Rodrigo Vilela
Com o adiamento da votação no Supremo Tribunal Federal (STF) que poderia garantir a elegibilidade de Washington Reis, nesta quarta-feira, o político de Caxias viu as suas chances de concorrer ao pleito deste ano se tornarem remotas. Isso porque o pedido de vista feito pelo ministro Luiz Fux deve prorrogar a retomada de decisão por até três meses. Depois disso, em maio, é que deve ser remarcada uma nova sessão para voltar aos votos, o que já aproxima o prazo de junho.

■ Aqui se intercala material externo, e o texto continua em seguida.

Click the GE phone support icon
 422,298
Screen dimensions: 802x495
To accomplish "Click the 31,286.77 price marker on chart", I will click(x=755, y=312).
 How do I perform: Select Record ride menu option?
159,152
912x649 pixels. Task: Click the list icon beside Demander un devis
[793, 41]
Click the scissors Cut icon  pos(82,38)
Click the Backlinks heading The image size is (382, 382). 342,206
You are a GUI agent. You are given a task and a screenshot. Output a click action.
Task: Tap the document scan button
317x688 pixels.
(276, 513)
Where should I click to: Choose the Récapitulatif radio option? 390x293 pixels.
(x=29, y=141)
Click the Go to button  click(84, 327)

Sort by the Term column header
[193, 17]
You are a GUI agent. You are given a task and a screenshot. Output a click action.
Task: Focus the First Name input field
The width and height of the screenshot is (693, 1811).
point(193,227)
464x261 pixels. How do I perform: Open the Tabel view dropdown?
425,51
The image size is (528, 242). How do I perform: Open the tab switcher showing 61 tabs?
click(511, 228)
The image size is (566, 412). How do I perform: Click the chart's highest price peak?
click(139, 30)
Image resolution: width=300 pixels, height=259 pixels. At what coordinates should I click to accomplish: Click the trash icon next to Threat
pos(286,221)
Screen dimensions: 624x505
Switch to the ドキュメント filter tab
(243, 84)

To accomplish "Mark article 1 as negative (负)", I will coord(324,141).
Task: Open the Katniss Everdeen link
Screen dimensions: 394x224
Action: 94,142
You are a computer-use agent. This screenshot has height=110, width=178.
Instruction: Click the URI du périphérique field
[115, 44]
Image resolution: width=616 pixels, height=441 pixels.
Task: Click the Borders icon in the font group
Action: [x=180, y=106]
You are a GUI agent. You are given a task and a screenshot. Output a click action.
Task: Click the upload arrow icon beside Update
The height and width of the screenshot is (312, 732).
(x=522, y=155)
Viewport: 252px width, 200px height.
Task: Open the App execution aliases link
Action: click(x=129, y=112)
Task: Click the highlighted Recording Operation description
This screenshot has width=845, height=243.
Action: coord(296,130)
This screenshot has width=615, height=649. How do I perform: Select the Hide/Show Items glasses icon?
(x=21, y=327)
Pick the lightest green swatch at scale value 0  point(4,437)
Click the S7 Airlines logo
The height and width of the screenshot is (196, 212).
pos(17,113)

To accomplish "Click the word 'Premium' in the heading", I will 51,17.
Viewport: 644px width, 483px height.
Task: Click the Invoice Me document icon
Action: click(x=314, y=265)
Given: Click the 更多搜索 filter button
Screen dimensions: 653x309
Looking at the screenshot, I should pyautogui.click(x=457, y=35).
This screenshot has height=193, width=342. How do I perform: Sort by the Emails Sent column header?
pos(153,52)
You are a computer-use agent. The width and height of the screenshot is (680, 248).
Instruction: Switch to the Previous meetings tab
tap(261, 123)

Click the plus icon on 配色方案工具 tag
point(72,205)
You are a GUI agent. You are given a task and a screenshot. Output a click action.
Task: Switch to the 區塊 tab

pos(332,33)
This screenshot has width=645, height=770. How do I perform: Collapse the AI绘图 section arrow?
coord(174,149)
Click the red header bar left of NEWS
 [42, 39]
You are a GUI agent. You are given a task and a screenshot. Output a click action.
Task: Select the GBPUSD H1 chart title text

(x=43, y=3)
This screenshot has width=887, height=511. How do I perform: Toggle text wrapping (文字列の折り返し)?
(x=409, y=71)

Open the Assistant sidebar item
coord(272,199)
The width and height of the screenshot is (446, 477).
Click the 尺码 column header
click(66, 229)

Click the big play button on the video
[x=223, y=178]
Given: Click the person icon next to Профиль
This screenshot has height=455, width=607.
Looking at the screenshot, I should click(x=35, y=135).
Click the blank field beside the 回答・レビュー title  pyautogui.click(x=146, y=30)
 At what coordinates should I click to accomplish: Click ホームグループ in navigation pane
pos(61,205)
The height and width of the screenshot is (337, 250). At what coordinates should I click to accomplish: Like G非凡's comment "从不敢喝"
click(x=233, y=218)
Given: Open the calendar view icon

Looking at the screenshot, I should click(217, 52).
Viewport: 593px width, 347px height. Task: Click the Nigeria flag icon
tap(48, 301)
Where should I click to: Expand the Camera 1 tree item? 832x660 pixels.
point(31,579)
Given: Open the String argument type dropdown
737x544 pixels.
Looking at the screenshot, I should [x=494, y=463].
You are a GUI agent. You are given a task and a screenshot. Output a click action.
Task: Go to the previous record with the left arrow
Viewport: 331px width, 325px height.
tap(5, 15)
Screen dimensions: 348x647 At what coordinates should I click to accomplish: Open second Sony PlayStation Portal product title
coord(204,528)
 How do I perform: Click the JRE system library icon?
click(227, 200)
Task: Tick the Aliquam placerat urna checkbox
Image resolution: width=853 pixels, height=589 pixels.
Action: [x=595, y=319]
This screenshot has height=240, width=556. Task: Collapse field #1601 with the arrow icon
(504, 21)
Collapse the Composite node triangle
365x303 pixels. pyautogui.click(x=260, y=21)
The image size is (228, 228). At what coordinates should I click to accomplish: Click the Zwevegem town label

Para além da questão dos prazos, que na melhor das hipóteses deixaria o nome dele elegível muito perto do pleito, quando as costuras das chapas já estiverem desenhadas, há um fator de probabilidade jurídica. É que a defesa apostava que o voto do ministro Gilmar Mendes seria favorável a Reis. No entanto, ele acompanhou o relator do caso, ministro Flávio Dino, pela manutenção da condenação imposta . Gilmar alegou que os argumentos apresentados pela defesa não são suficientes para modificar a decisão tomada anteriormente pela Segunda Turma da Corte.
O placar do julgamento está em 4 votos a 1 contra Reis. O ex-prefeito de Duque de Caxias foi condenado por crimes ambientais e por irregularidades em loteamento urbano.
Como mostramos por aqui, caso as restrições fossem revertidas a tempo, o ex-prefeito de Duque de Caxias passaria a ser um nome forte no páreo para disputar o governo do estado com o apoio do ex-presidente Jair Bolsonaro. Ele reuniria predicados suficientes para entrar na disputa, já que tem forte apelo na Baixada Fluminense, é filiado ao MDB, partido que tem capilaridade no interior, e tem experiência na máquina pública.